Only a few of the women broke the monotonous ugliness of the place. The adults had been beautifully and elaborately cut in bush school; the patterns were like metal plaques spread from the breasts to the navel; and there was one small girl in a turban with slanting Oriental eyes and small neat breasts who did appeal to a European sexual taste even in her dirt. To their eyes she was probably less attractive than the village beauty who gazed at herself all day in a little scrap of cracked mirror, a girl with swelling buttocks and smeared and whitened breasts which hung in flat pouches to her waist. It was curious how seldom they did appeal : perhaps sexual vitality was lowered by the heat and the marches, but it was partly, I think, their lack of sexual selfconsciousness They weren’t, until we came near to the Coast and ‘civilisation’, interested in the sex of their visitors, but only in their colour or their clothes. The nakedness, too, was monotonous; it brought home how few people, and for how short a period of their lives, one can see naked with any pleasure.

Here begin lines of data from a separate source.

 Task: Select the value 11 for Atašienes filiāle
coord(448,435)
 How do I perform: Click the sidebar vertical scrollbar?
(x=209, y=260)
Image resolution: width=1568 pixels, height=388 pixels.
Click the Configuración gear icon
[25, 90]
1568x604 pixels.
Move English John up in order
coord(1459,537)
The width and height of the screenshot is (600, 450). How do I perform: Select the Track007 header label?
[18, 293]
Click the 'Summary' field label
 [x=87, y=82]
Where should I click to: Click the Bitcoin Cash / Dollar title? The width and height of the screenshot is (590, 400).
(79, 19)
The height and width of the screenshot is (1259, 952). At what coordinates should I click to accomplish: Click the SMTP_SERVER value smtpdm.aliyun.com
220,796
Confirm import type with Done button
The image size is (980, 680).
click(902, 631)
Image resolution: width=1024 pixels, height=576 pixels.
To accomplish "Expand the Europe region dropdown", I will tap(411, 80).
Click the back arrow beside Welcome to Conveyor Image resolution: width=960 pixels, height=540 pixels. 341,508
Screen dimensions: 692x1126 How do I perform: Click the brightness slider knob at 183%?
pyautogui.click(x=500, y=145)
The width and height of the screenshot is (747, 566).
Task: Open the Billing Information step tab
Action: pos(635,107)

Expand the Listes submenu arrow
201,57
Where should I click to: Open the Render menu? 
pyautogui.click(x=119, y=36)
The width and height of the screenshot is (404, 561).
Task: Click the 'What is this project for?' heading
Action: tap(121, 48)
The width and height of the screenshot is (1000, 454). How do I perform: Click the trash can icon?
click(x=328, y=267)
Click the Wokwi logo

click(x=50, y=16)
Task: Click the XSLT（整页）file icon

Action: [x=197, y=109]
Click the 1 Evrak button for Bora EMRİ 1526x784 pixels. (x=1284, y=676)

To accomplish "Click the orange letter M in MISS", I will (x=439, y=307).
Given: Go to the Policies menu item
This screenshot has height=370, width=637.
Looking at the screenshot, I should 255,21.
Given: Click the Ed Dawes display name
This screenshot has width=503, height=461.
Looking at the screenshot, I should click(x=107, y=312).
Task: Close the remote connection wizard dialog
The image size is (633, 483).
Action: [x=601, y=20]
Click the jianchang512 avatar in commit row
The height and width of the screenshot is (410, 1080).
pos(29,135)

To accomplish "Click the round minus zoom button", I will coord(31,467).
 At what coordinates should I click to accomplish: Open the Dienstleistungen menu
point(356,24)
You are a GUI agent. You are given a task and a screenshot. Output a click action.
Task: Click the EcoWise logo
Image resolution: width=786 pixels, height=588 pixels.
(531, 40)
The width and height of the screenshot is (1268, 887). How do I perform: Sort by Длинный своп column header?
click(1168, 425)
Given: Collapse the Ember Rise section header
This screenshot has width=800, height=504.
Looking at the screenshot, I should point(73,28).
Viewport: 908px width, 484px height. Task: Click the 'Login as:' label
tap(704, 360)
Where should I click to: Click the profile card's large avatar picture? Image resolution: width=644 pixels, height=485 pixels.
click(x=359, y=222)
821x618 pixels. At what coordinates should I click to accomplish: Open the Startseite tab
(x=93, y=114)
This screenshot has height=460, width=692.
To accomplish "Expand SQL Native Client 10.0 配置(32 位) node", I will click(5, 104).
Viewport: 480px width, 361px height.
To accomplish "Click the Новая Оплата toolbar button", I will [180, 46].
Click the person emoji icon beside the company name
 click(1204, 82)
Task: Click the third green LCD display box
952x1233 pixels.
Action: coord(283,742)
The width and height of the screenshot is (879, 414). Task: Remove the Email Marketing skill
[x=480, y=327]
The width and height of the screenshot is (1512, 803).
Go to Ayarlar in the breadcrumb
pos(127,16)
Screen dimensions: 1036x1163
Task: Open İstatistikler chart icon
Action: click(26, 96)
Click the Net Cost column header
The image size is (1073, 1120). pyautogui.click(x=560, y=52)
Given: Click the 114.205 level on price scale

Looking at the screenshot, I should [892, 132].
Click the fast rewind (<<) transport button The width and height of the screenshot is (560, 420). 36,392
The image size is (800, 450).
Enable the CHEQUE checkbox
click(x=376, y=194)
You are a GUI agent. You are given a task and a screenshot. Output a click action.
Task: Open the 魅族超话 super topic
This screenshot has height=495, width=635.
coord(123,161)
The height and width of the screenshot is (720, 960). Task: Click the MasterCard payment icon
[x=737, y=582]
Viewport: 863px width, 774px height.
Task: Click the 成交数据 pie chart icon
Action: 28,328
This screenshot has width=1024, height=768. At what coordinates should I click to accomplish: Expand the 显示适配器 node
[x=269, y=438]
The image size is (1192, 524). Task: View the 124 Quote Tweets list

There was something shifty and mean about Duogobmai, even apart from its dirt. It was the only place, until I got into Bassa country where the coastal civilisation had corrupted the natives, in which I found nothing to admire. The chief was a Mohammedan, but no sooner had I produced a bottle of my whisky than he arrived with a present of palm wine and some eggs, all of which were bad. I gave him half a tumblerful of neat whisky and he tossed it down as if it were lemonade, then rolled away towards his hut. An agreeable and depraved old man with thin white hair twisted into tiny pigtails brought two eggs; he was the oldest man in Duogobmai, the owner of the hut; and he explained through Mark that he didn’t want a dash. He sat down close by, his reward was a ringside seat, and watched the show : the white man writing, drinking, coughing, wiping the sweat from his face. Presently I gave him a swig of whisky; it went immediately to his head. One moment his lip was on the glass, the next he was swaying and giggling in senile tipsiness. He tried to smoke a cigarette, but the smoke got in his eyes. He was like a withered plant one has tried to revive with spirit; it begins immediately to open and flutter its petals, but a moment later the spirit has run its course and it is more dead than ever. In littlehe middle of lunch the chief arrived again to introduce his brother, a fourth lieutenant in the Liberian Frontier Force, through whose village we would pass next day. He was a young simple brutal man in a fur cap with a small metal Liberian flag on it. They had obviously come for whisky and I gave it them; it sent the chief back to his hut for the rest of the day.